--- WHAT YOU ARE ASKED TO DO ---
Exact copy, no pictures: every line from the one that contains "Uncategorized (91, 2047)" through the end of the data below, and nothing else.

--- THE RECORDS ---
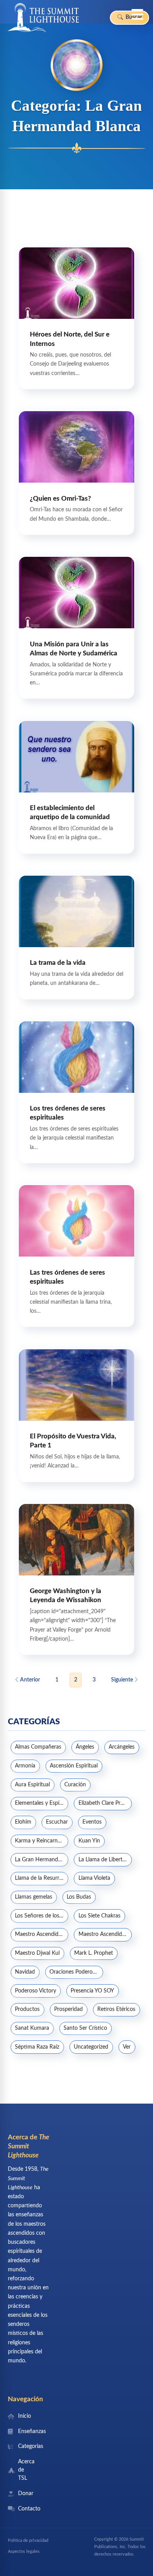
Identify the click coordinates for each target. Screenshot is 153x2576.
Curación (75, 1784)
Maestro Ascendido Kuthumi (105, 1934)
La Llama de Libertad (103, 1859)
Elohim (23, 1822)
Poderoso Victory (35, 1991)
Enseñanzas (25, 2431)
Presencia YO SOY (92, 1991)
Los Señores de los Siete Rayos (41, 1916)
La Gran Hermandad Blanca (41, 1859)
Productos (27, 2009)
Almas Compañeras (38, 1747)
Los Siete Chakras (99, 1916)
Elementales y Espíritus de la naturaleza (41, 1803)
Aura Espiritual (32, 1784)
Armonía (25, 1766)
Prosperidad (68, 2009)
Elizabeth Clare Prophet (105, 1803)
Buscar (133, 17)
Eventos (92, 1822)
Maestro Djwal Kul (37, 1953)
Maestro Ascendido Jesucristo (41, 1934)
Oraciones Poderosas (74, 1972)
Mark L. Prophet (93, 1953)
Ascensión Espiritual (74, 1766)
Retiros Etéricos (116, 2009)
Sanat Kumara (32, 2028)
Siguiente (122, 1680)
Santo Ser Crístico (85, 2028)
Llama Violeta (94, 1878)
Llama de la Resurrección (41, 1878)
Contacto (25, 2509)
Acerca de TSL (25, 2470)
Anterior (29, 1680)
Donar (25, 2493)
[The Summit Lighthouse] (43, 17)
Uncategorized (91, 2047)
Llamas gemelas (33, 1897)
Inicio (24, 2416)
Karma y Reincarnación (41, 1841)
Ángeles (85, 1747)
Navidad (25, 1972)
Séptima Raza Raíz (37, 2047)
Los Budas (79, 1897)
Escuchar (57, 1822)
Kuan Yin (89, 1841)
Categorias (25, 2446)
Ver (127, 2047)
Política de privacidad (28, 2540)
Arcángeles (122, 1747)
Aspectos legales (24, 2551)
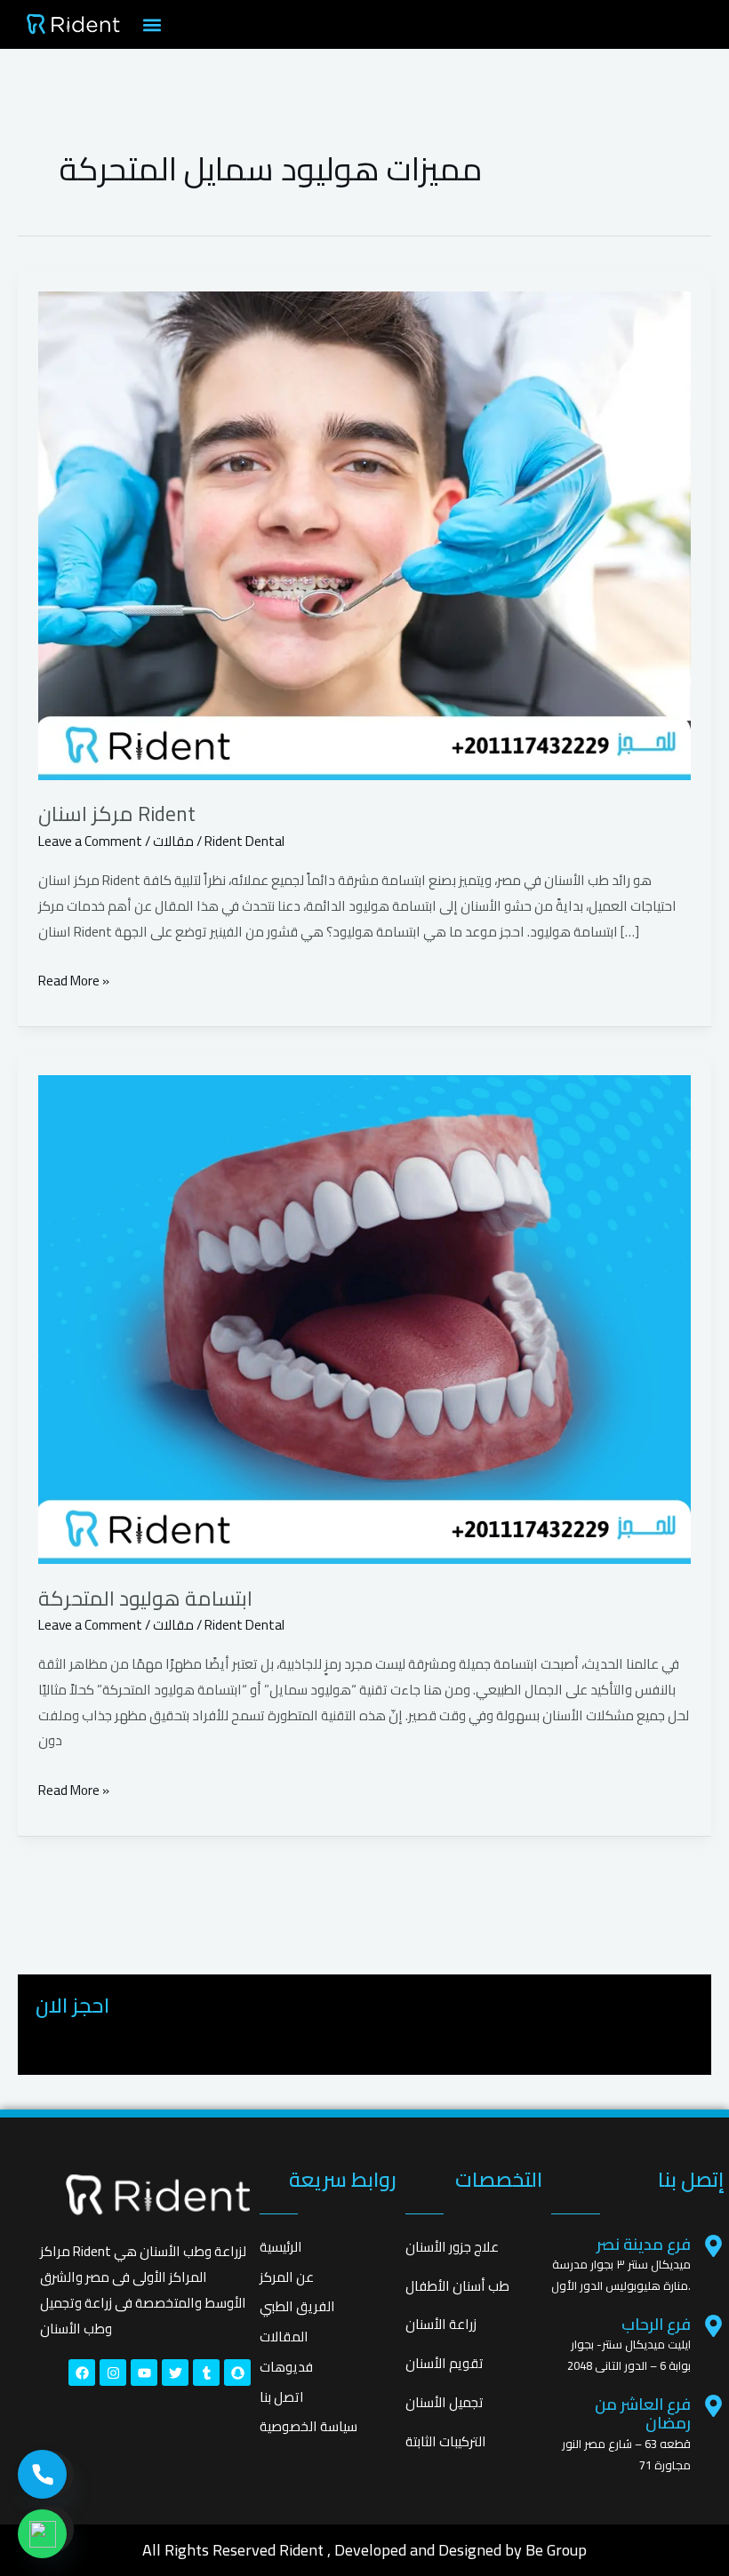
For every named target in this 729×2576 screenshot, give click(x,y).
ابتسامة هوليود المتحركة (145, 1598)
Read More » (73, 981)
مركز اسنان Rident (117, 813)
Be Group (556, 2549)
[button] (152, 24)
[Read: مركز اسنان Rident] (364, 535)
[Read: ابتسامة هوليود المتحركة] (364, 1319)
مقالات (173, 841)
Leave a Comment (90, 841)
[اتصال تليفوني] (42, 2474)
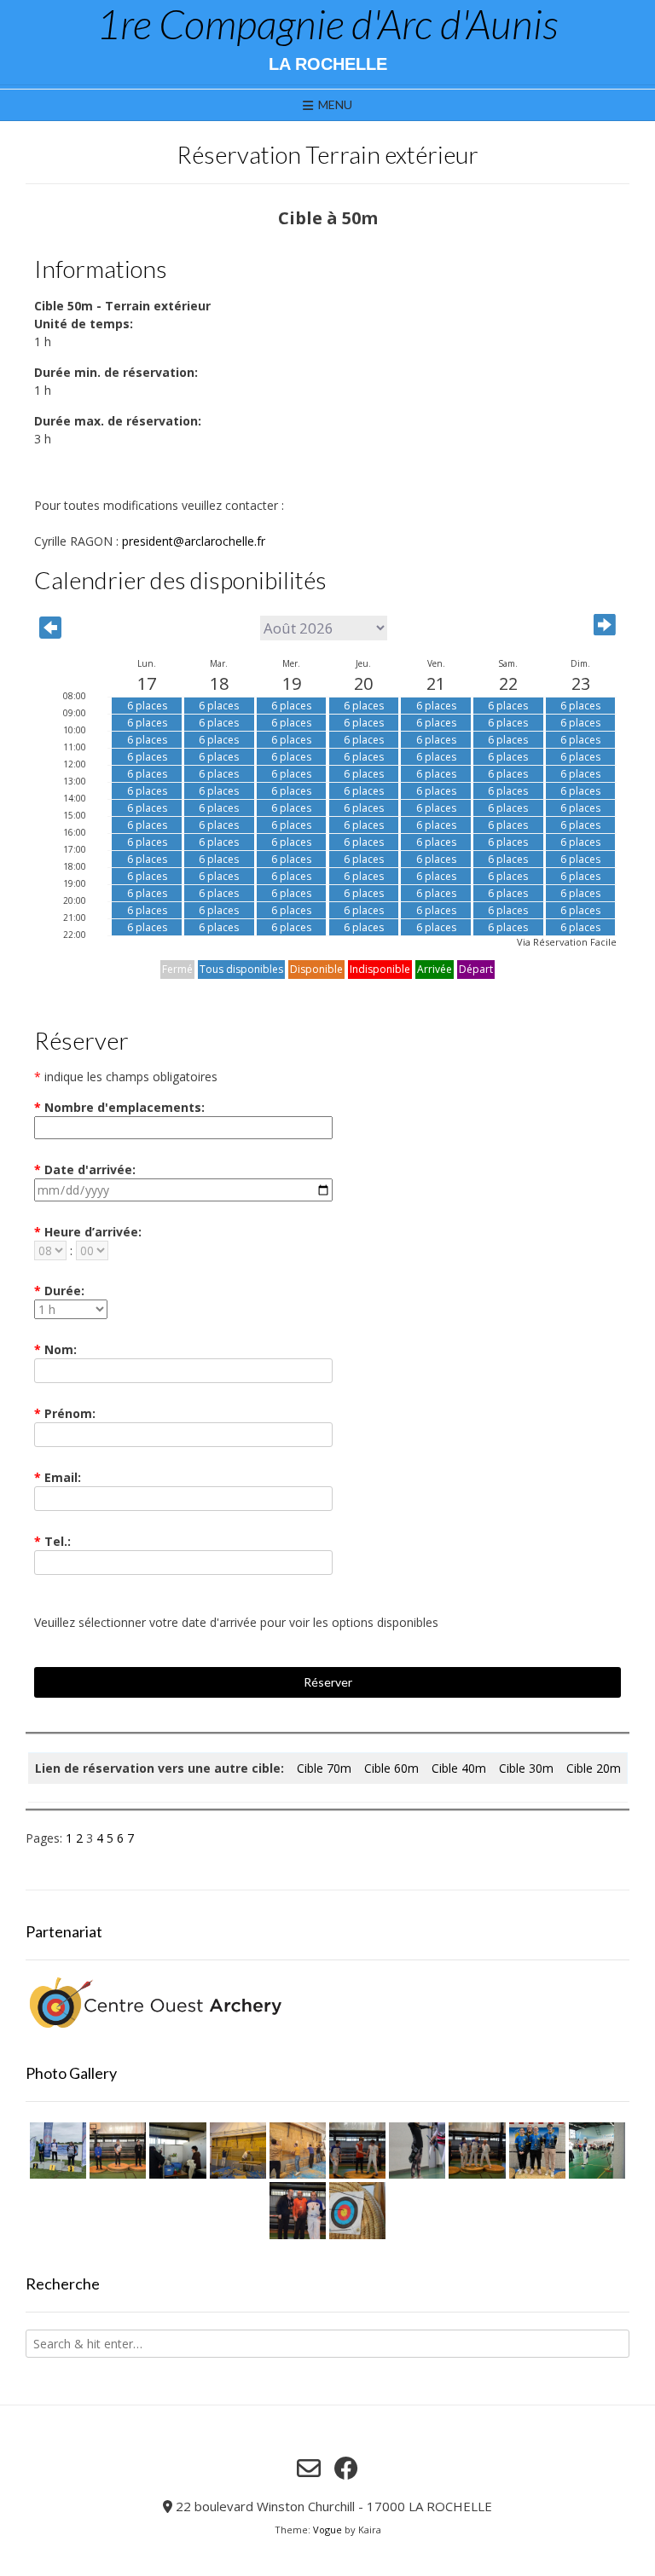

--- RESULT OF THE EXERCISE ---
Uncategorized (91, 2047)
Llamas gemelas (33, 1897)
Inicio (24, 2416)
Karma y Reincarnación (41, 1841)
Ángeles (85, 1747)
Navidad (25, 1972)
Séptima Raza Raíz (37, 2047)
Los Budas (79, 1897)
Escuchar (57, 1822)
Kuan Yin (89, 1841)
Categorias (25, 2446)
Ver (127, 2047)
Política de privacidad (28, 2540)
Arcángeles (122, 1747)
Aspectos legales (24, 2551)
For every named target in this 729×2576 screenshot, give click(x,y).
ابتسامة هوليود المتحركة (145, 1598)
Read More » (73, 981)
مركز اسنان Rident (117, 813)
Be Group (556, 2549)
[button] (152, 24)
[Read: مركز اسنان Rident] (364, 535)
[Read: ابتسامة هوليود المتحركة] (364, 1319)
مقالات (173, 841)
Leave a Comment (90, 841)
[اتصال تليفوني] (42, 2474)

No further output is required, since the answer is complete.